On several occasions, students have gathered at university buildings, public spaces and in front of the army headquarters, calling for military reforms and an end to the current administration, led by the Army chief-turned Prime Minister Prayuth Chan-Ocha. The roots of the present discontentment go back to the 2014 coup which brought Mr Prayuth to power. The country held the delayed Parliamentary election last year, but Mr Prayuth retained power after the disputed election.
The student-led protesters want the military-backed government to step down, the Constitution to be rewritten to make it more democratic. They are also calling for a monarchical reform to get the monarchy conformed to democratic norms. Various proposals to amend the Constitution have been submitted to the Thai parliament. Still, these have been delayed by royalist factions and the military-dominated Senate, further fueling the turmoil on the streets.
Over the last several weeks, activists and peasant leaders, including Baramee Chaiyarat of the Assembly of the Poor had been arrested. While the authorities released Baramee bowing to public pressure, the brutal crackdown on students and other activists continue. Several news outlets that are critical of the government’s handling of the situation have been targeted.

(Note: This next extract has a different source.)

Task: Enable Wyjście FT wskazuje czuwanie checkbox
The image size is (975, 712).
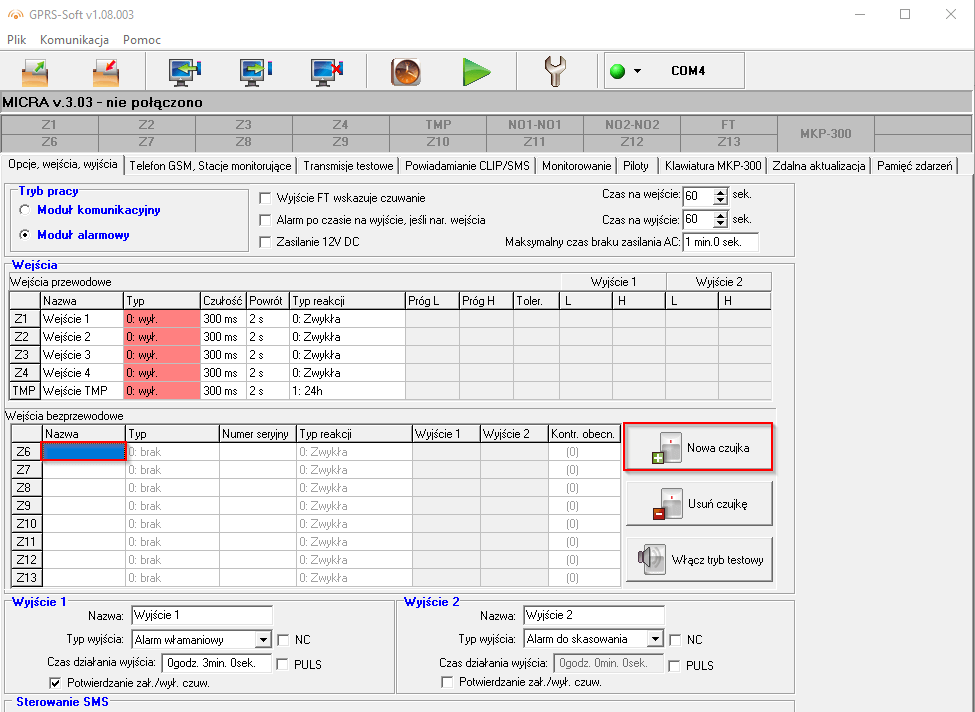Action: point(266,198)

The Severe Emergency Decree*, issued in the early morning of 15 October, gives the State unchecked power over its citizens and has led to allegations of gross human rights violations, intimidation and significantly affecting students and young children. On the evening of the 15th, the government decided to violently disperse the peaceful protesters. The armed forces used water cannon mixed with toxic chemical fluid on the protesters. Many young students and youth were hurt. Approximately eighty youth leaders and political activists are arrested and prosecuted.

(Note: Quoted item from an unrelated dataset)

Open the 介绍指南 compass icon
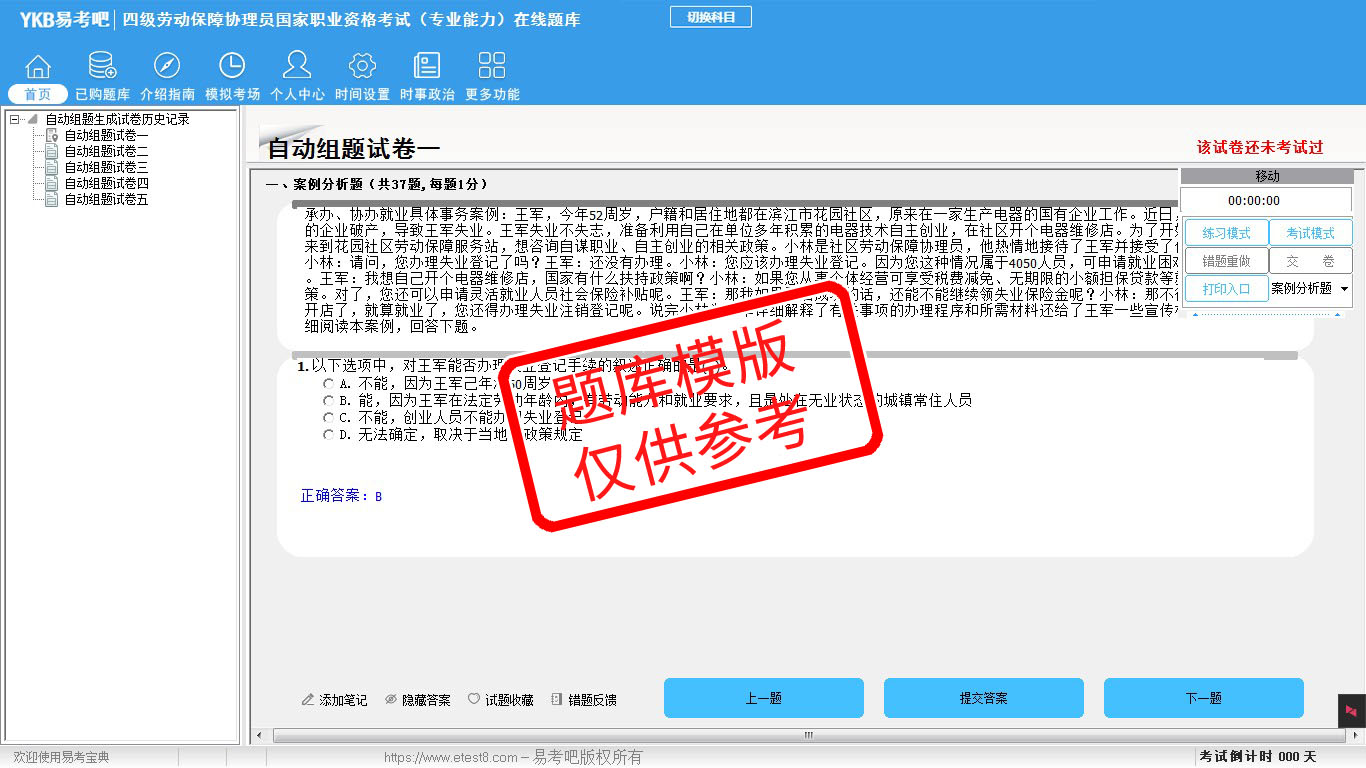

La Via Campesina wants to extend its solidarity to the people of Thailand and support the struggle of social movements in the country.
We stand solidly behind the Assembly of The Poor (AOP), a La Via Campesina member organisation in the country and with a rich tradition of fighting for people’s food sovereignty and autonomy.

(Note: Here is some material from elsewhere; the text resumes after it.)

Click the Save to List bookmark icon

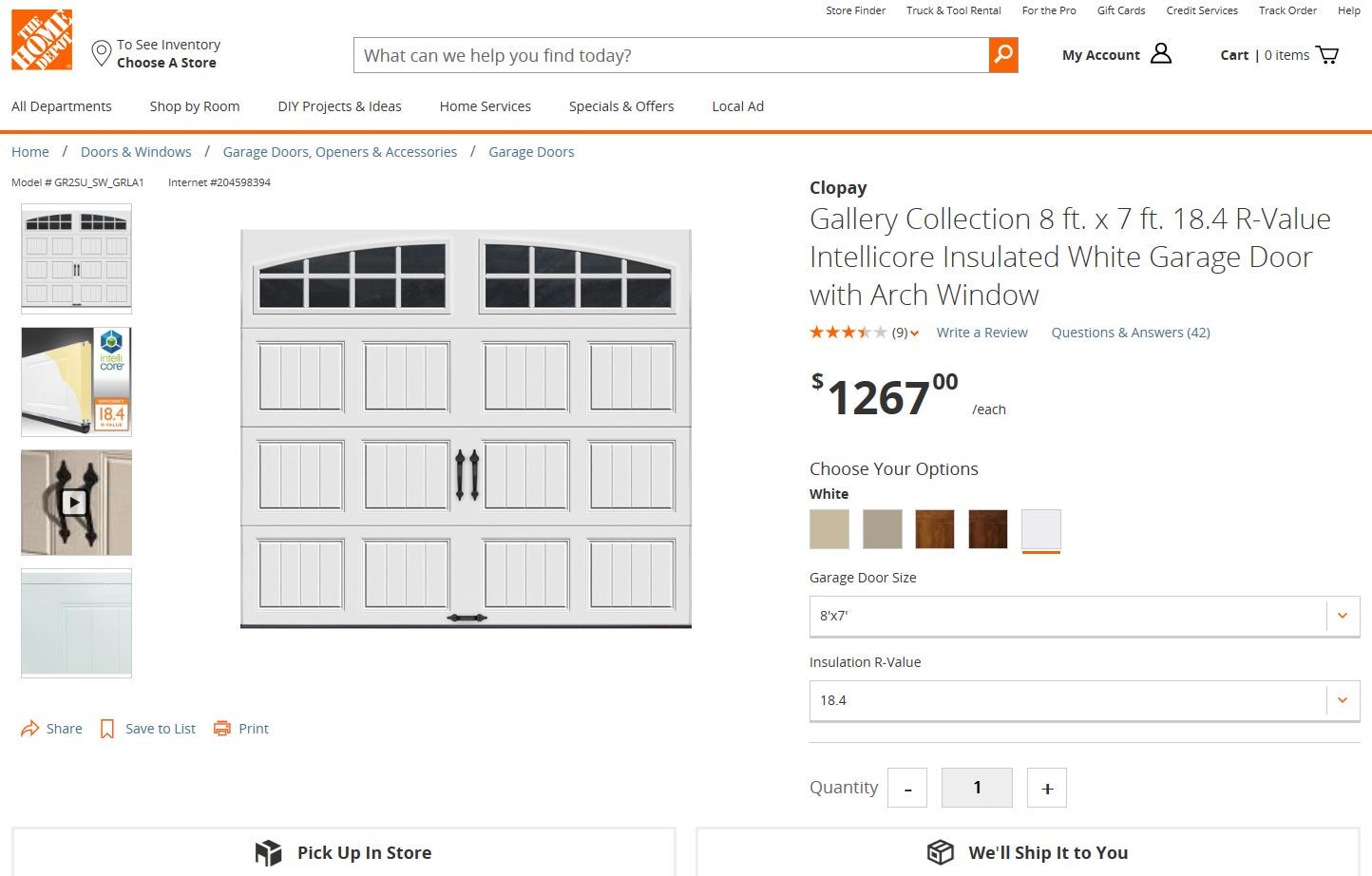point(107,729)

We condemn the arrests, intimidation and violence unleashed upon peaceful activists, including the General Secretary of the Assembly of the Poor, Baramee Chaiyarat.
As a global movement representing over 200 million peasants and indigenous peoples in 81 countries, La Via Campesina is echoing the demands of Assembly of Poor and the civil society in Thailand and is calling to end the violent repression against a peaceful people, immediately. We call upon our allies around the world to issue solidarity and support to Assembly of the Poor in this challenging time, and make visible our collective strength and resolve for social justice.
*At the time of publishing the statement, the Emergency Decree has been revoked, but the crackdown and censorship continue.